Les Ponténégrins pensaient arriver à bout de Santos. Après l’honorable défaite de la sélection nationale en juin 1967 par le score de 3 à 2 à Brazzaville, les citoyens de la ville océane estimaient être en mesure de laver cet affront en domestiquant le « diable » Pelé. Ils avaient pour atouts-maîtres Maurice Ondzolet, révélation des Jeux africains de 1965, virevoltant meneur de jeu du club « Les Abeilles ». Gilbert Poaty alias Hidalgo meneur de jeu des Vert-noir, le « V. Club » était un point d’appui très solide. A l’arrière-garde Nzaou Joncquet le défenseur central et Mamboma Goyave le goal-keeper étaient plus redoutés par la mystique sorcière de leurs noms que par leurs actions sportives. Nzaou, l’éléphant, était censé protéger ses arrières par la vertu de son vaste corps. Mamboma, le boa, était le garant de l’inviolabilité des buts grâce à la plasticité de son corps reptile. Enfin, dernier atout et pas des moindres, le « mbuumba », le fétiche vili qui visait directement Pelé, en l’étourdissant aux moments décisifs.

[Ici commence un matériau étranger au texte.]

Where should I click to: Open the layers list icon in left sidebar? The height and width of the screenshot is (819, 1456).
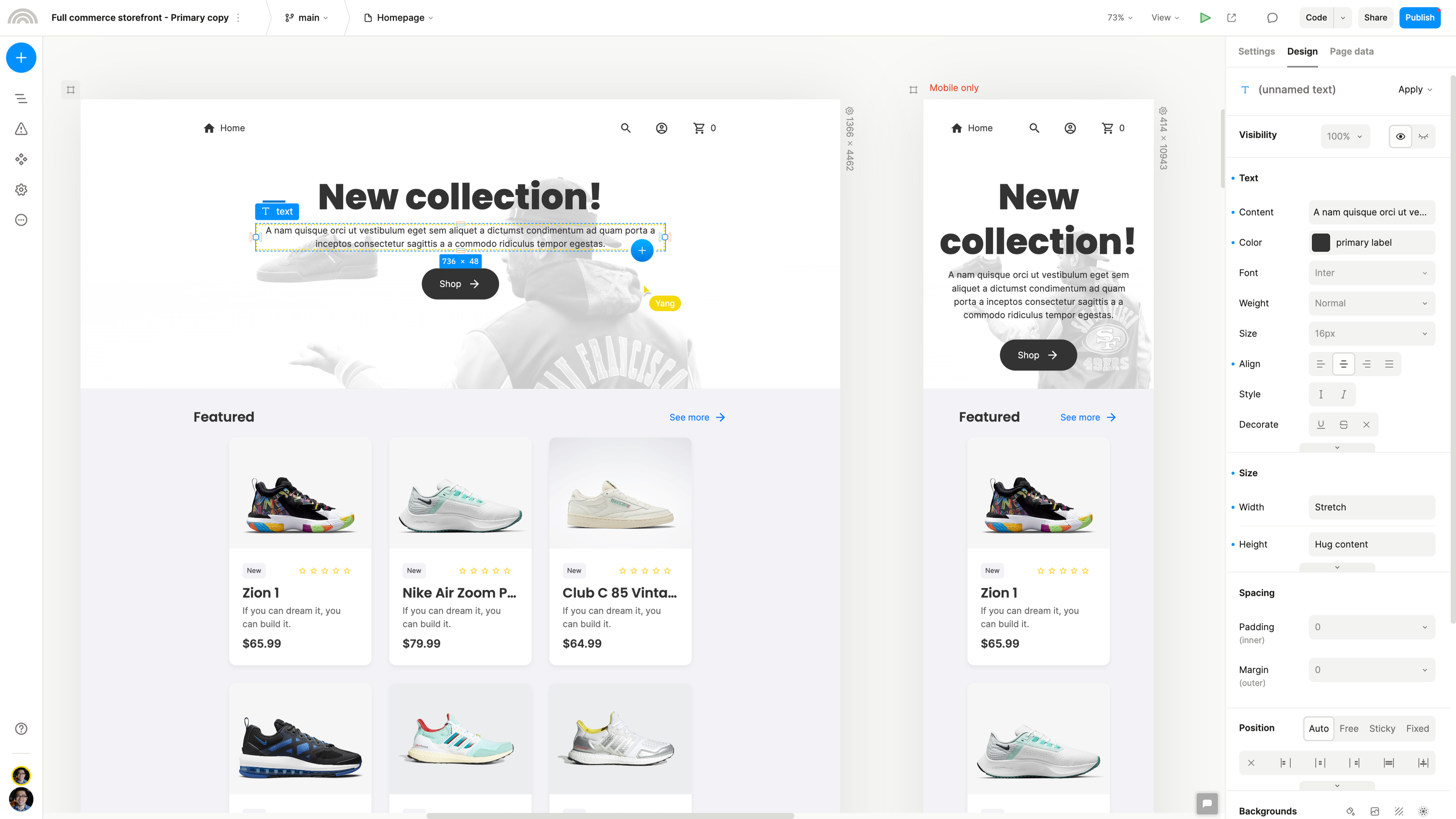[21, 99]
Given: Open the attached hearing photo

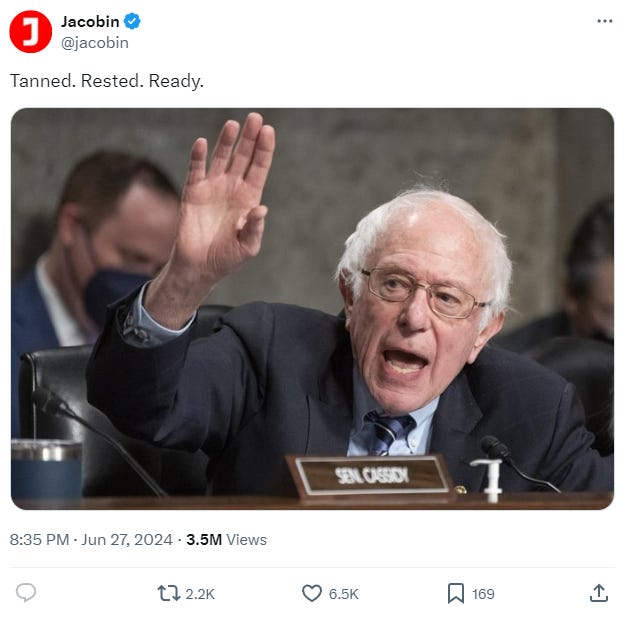Looking at the screenshot, I should point(312,309).

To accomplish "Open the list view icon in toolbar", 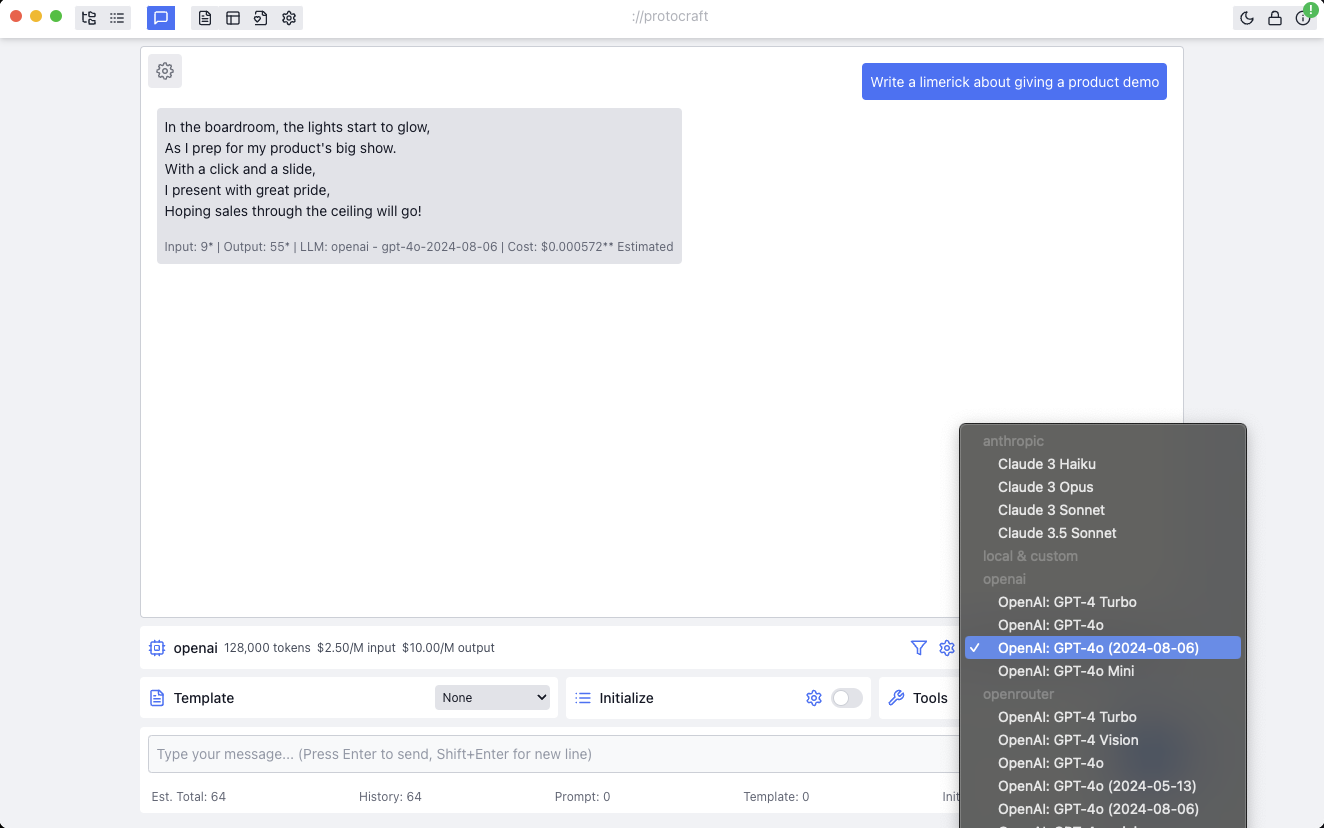I will (117, 17).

Sur le papier des pronostics, même les bookmakers les plus naïfs n’avaient donné aucune chance aux azuréens de Pointe-Noire. Les professionnels de Santos avaient la cote. Pelé, Edou, Eder, Ze Maria ne se firent pas prier pour étaler leurs immenses talents à la satisfaction générale. Alors qu’à l’affiche, l’addition menaçait de grimper au-delà de trois buts pour les visiteurs, le fétiche « mbuumba » vili décida de se mêler à l’affaire pour éviter le ridicule à l’équipe locale. Une pluie fine se mit à tomber tout doucement pour adoucir Pelé et ses coéquipiers. Et comme s’ils avaient saisi le mystérieux message, Pelé et les siens cessèrent leurs offensives, pour s’adonner à une démonstration de leurs talents. Mais, dans l’ordre magique, c’est Mamboma qui sortit vainqueur de la confrontation : il avait arrêté un retourné acrobatique du roi Pelé !  Une immense clameur de joie avait ponctué cet exploit. Dès lors, pour le public le match était joué. Il se résumait à l'envolée aérienne de Pelé à l'arrêt miracle de Mamboma. La déconvenue subie sur le gazon vert était à tout jamais effacée. L'arrêt magique inspiré par le « mbuumba » avait valeur de victoire sur le roi Pelé et le FC Santos. Il entra dans l'histoire.